There would have been no need for West Indies to bat again, had Craig Ervine not been put down twice after a wicket each had gone down in the day's first two overs. There was nothing in the Kensington Oval pitch or in the West Indies attack to justify Zimbabwe lasting only 41.4 overs. There was bounce and some turn for Shillingford alright, but only one of his six wickets, that of Graeme Cremer, was off a delivery that came close to being called unplayable.
It was Zimbabwe's inability to keep down testing, but pretty regular, deliveries that led to their downfall.

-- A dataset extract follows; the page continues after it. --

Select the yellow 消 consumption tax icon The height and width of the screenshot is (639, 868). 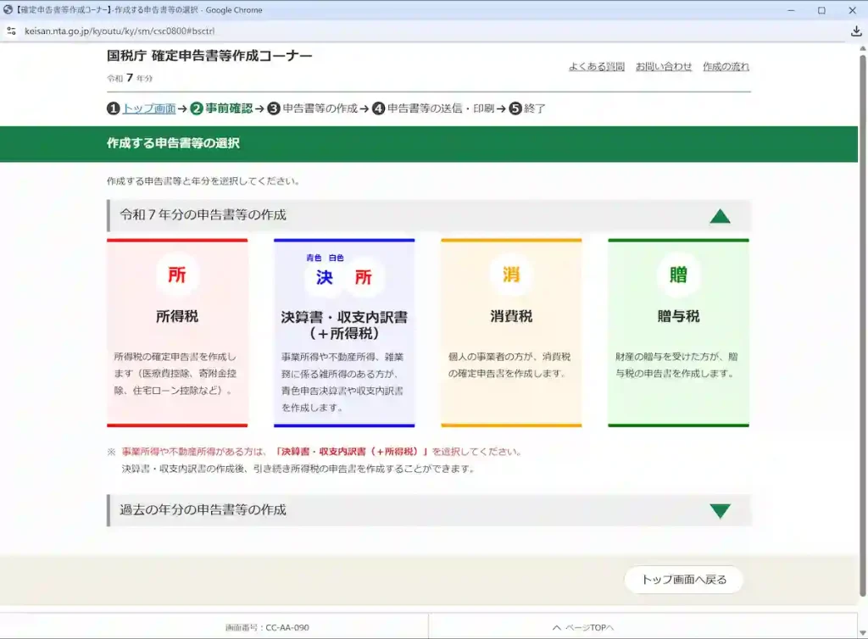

But for a side that kept itself out of the Test arena for six years and was playing only its fifth Test since ending the exile in August 2011, ability to survive Test-quality bowling is hard to develop without exposure.
That inability was evident in the number of batsmen, three in each innings, who fell to offspin in the leg trap. Few Test specialist batsmen would have fallen so easily. Brendan Taylor, the Zimbabwe captain, summed it up when he stepped out to Shillingford in the day's first over, suddenly stopped and jabbed a length offbreak to forward short leg. It continued a horror tour for Taylor with scores of 8, 0 & 39 in the ODIs, 0 & 4 in the Twenty20s, 20 & 20 in the three-day tour match, and 26 & 6 in this Test.
A few overs later, Malcolm Waller again exposed another area of weakness against spin. He waited deep in the crease as a Shillingford offbreak spun into his thigh pad, but failed to keep the bat out of the way, and got an inside edge to forward short leg.
The next two wickets were earned by Shillingford. He bowled Regis Chakabva with a flighted straighter one as the batsman pushed forward expecting turn. Cremer got a brute that kicked and straightened from a good length to take the edge to the wicketkeeper. Shillingford was accurate throughout the match, and got considerable lift and, at times, sharp turn.
Zimbabwe's spineless showing with the bat, apart from the first session of the game, hid a few West Indies shortcomings. They were under danger of conceding the first-innings lead on day two, before their captain Darren Sammy bailed them out with a match-turning knock from No. 8. They dropped a few catches, including Ervine twice this morning, once by Chris Gayle off Shillingford at slip and once by Darren Bravo at third slip off Tino Best.
Shannon Gabriel ended the innings with two wickets in three balls, leaving Ervine stranded. Kieran Powell had his second failure of the match as he stabbed a Tendai Chatara lifter to gully. When Chris Gayle scored the winning runs, it was the first time since 1988 that West Indies had won five successive Tests. The opposition back then during a seven-match streak were England and Australia; three of the current five wins have come against Bangladesh and Zimbabwe.